Alice shuddered, remembering how terrifying the tiny little woman had been. Despite her size and ridiculous behavior—really, quite unacceptable and inappropriate behavior in any adult, much less a member of royalty—she was terrifying. Because whatever she said actually happened if her kinder, gentler husband king wasn’t around to stop it. Her servants and card soldiers did whatever she asked. Everyone trembled in fear when she approached.
“Something is happening in Wonderland, something bad. That is why they are seeking me now. And it’s to do with the Queen of Hearts,” Alice said slowly. “And it is so very bad that they need my help. The—other—me seems to be quite…indisposed. They’re coming all the way to the real world to fetch me.”
To fetch Alice, the little Alice who had been chased and mocked in Wonderland, the girl who had tried and cried, who sang with the locals but was never really accepted as one of them. Who thought about them for years after she woke, and then slowly forgot them.
They remembered her, apparently, and thought she could do something.
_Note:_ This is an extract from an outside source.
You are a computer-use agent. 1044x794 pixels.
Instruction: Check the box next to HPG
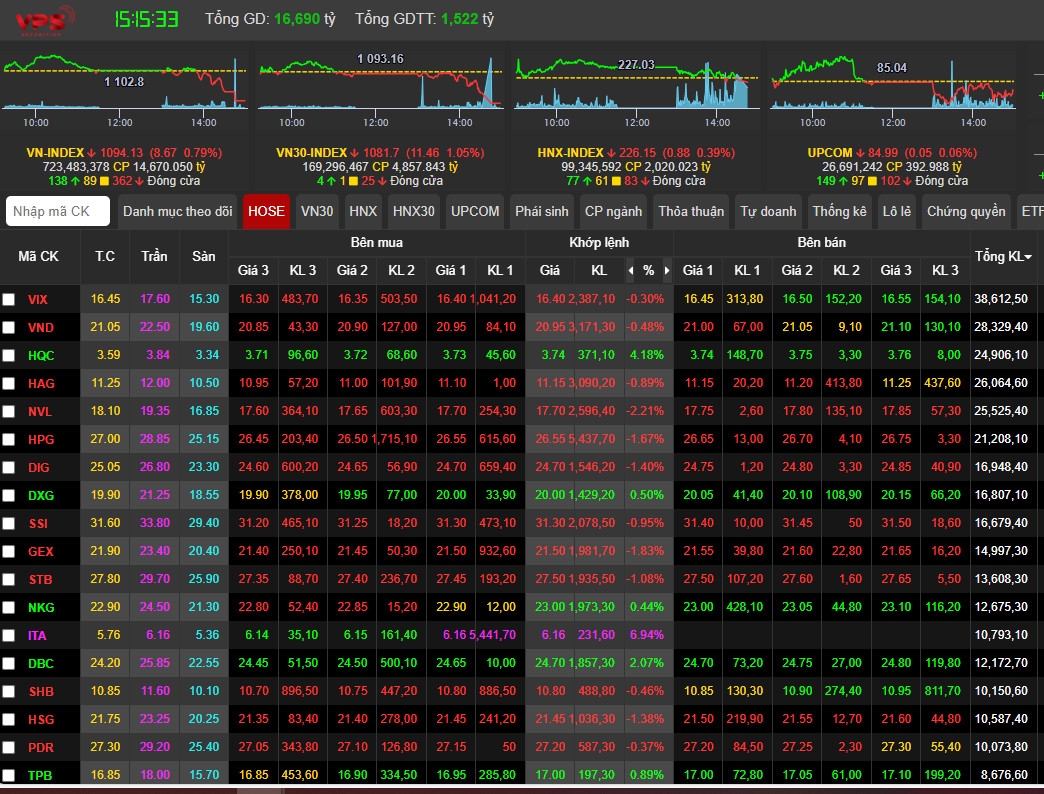coord(9,439)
I must save them, she decided. She squared her jaw. I must somehow go to Wonder
land. I will…find the rabbit hole again, or the rabbit, or someone else strange and furry to chase.
She would return to the park. That was the first thing to do. She would find the tree she had climbed while her sister droned on and on from that terribly boring book without any pictures.
Of course she was an adult now, and without a chaperone, so things might need to be done a little differently. She grabbed her aunt’s golden cape from a chair and stuffed it into her satchel for spreading on the ground, as if she were just there for a solo picnic. And maybe she would pack a few snacks, both to make it more believable and also to fortify herself for the quest.
“Well! That’s different!”
Her aunt was suddenly standing in the doorway of the drawing room, an accusing finger leveled squarely at her niece.
Alice jumped, knocked out of her thoughts and strangely scared that she and Wonderland had been discovered. Did her aunt suspect something odd was afoot? Did she notice anything was amiss with Alice?
Was she upset about Alice borrowing the cape?
“The monocle,” her aunt said, shaking her finger at it. “I love it. A monocle on a girl. Absolutely subverting the whole masculine dandy gestalt. Oh my, you may start a trend. I wonder if I have another one….”
And with that she spun on her heel, and the forgotten monocle dropped ironically out of Alice’s eye, dangling on its long black velvet riband.
Alice betook herself to the park posthaste.
But the memory of the sunny day, that golden afternoon on which she first glided to Wonderland, was not as precise, detailed, or complete as she hoped. There had been the smell of moisture and sweetness of sun-loving flowers, the floating of insects and dust in the heavy yellow light, the drowsy feeling of all the earth taking her children into warm, comforting arms. There had been the drifting river, the bending reeds, the trees and the grass, her sister, the boring book, the rabbit.